Technically, the risk profile is the distribution of the Net Present Value (NPV). From the risk profile, a manager gains knowledge of the probability of negative NPV and of all relevant risk measures. However, this process does not give us information about what are the assumptions that drive results and uncertainty.
In their work Invariant Probabilistic Sensitivity Analysis (forthcoming in Management Science, doi: 10.1287/mnsc.2013.1719), Emanuele Borgonovo (Department of Decision Sciences) and Manel Baucells (RAND Corporation and Universitat Pompeu Fabra) propose new sensitivity methods for the analysis of business plans and investment evaluation.
The methods are based on computing the distance between conditional and unconditional risk profiles using the Kolmogorov-Smirnov and Kuiper metrics. This results in a set of sensitivity measures which are monotonic transformation invariant.

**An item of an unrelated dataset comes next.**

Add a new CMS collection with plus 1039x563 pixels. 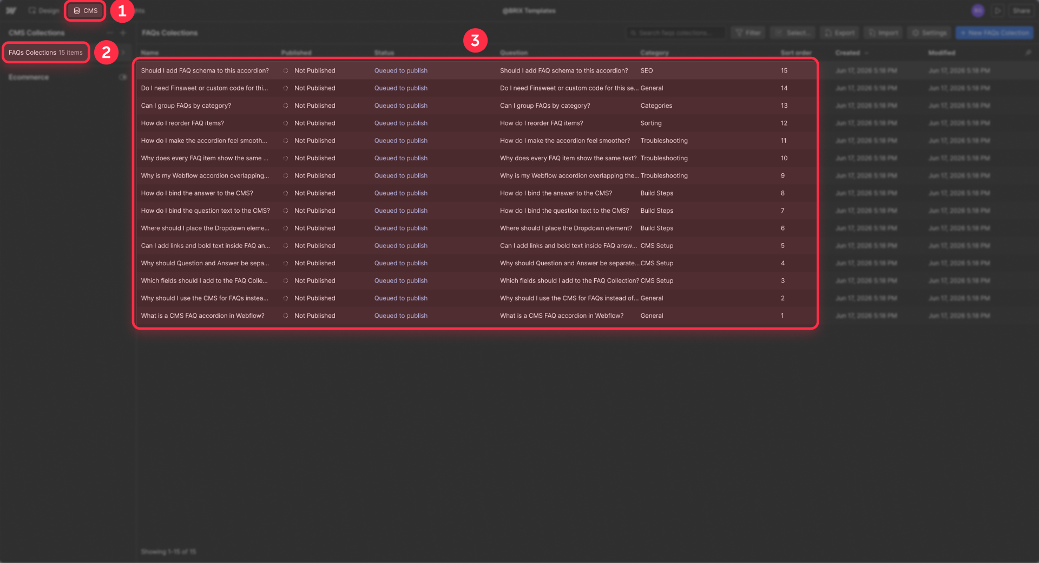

Invariance is a property which has both theoretical and practical implications. The sensitivity measures are readily estimated from a given dataset, allowing the manager to obtain them straightforwardly from what is currently done, thus “at no additional” cost. By the measures, a manager gains insights on what are the sources of uncertainty and on the key-variables to monitor both in the due diligence and in the implementation phases. In a way, these methods allow one to make the best out of the resource consuming valuation efforts.